Proenza Schouler Store – Greene Street
New York, USA
- Status
2013 - Area
232 m² / 2,500 ft² - Category
Commercial, Interiors - Design Architect
Adjaye Associates - Architect of Record
A.S III Design Studio - Client
Proenza Schouler - Lighting Consultant
Kugler Ning lighting design - Mechanical/Plumbing Engineer
SRW Engineering - Structural Engineer
Buro Happold / Structural Project Studio
Technical Info +
The dramatic floor to ceiling 30 foot walls comprise a tessellated tiling system of repeating forms, oscillating geometries and shapes that shrink and grow.

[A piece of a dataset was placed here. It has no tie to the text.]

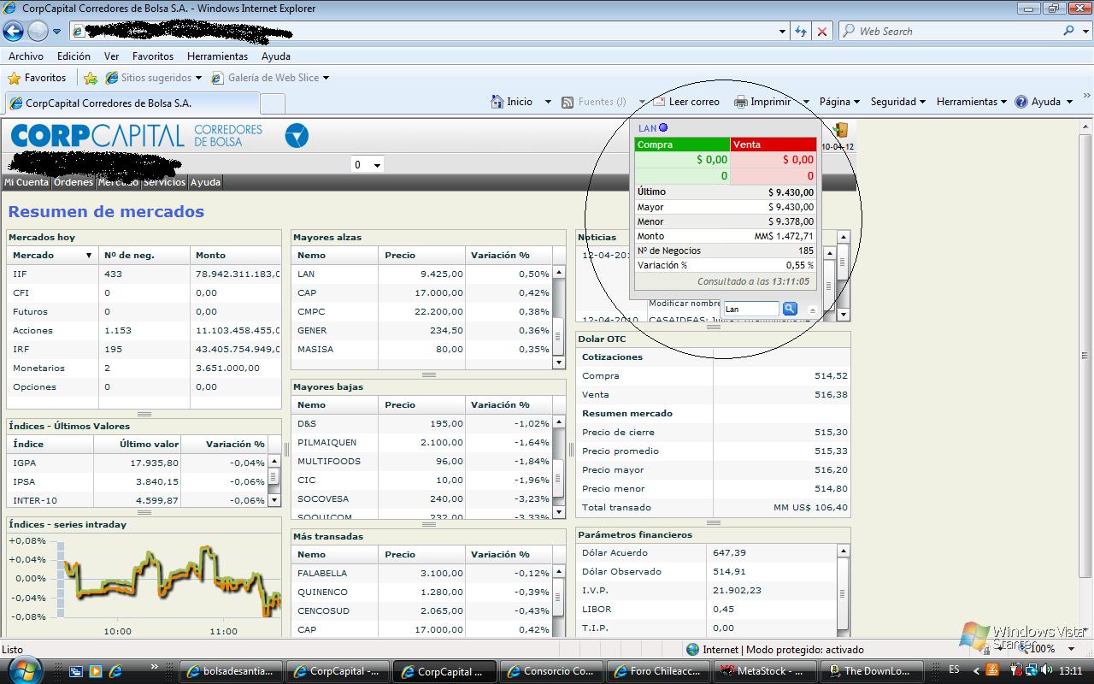
Task: Go back with the browser back arrow
Action: coord(14,32)
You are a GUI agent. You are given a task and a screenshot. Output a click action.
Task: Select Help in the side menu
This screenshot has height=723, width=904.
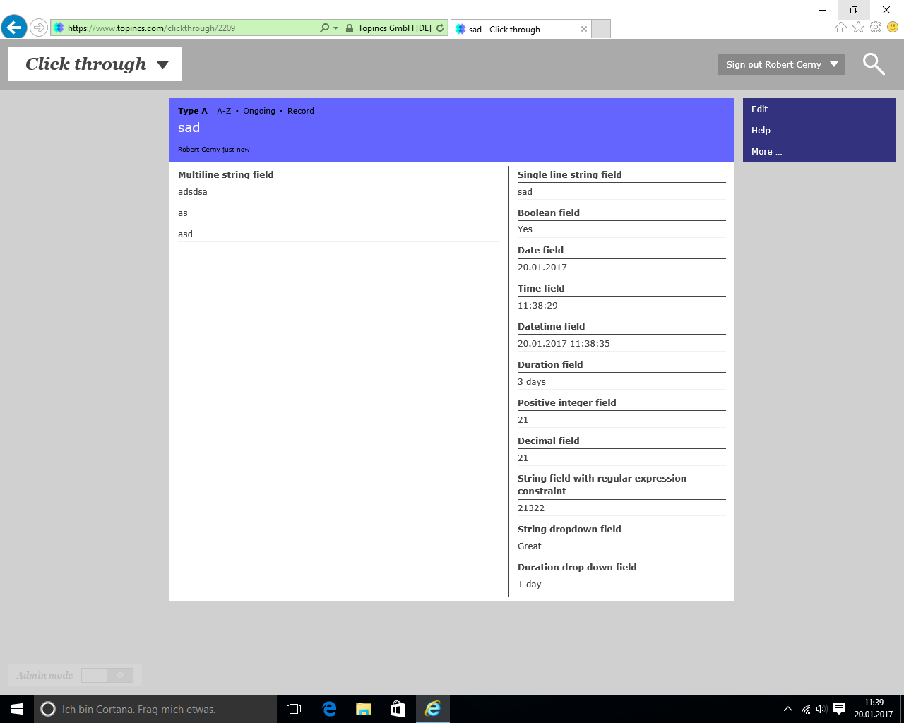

The second Proenza Schouler store on Green Street is housed in a historic cast iron fronted building. Separating the historic façade from the contemporary reinvention of the interior is an intermediate antechamber – a ‘façade within a façade’ – that acts as a display area as visitors enter the shop. Once inside, the space is dominated by a number of planes and geometries that culminate in a dramatic concrete staircase leading to a lower level. The staircase is illuminated by natural light flooding in from the original glass canopy to the rear of the building. At street level, the main, double height space is rectangular on plan and culminates in a blackened steel screen that reaches the full height of the entire space. The screen is broken down by a pattern of triangular cut-outs, offering a visual connection to the lower level. It reaches from the lower floor level up to the ceiling, where behind it, a staircase leads down to more display areas and a private gathering space. A series of concrete display cubes punctuate the volume and run through the centre of the shop.
The material palette combines exposed poured aggregate concrete for the staircase, seating and some flooring, with the original refurbished timber floors for the rest of the shop. The dramatic floor to ceiling 30-foot walls comprise a tessellated tiling system of repeating forms, oscillating geometries and shapes that shrink and grow. Like a matrix of possibilities, it offers stone as a series of samples and as a textured geometry that becomes the defining compositional language. Blackened steel shelving and hanging display systems are integrated into the tiling system. Full height fabric curtains along the facing walls complement the stone and soften the interior.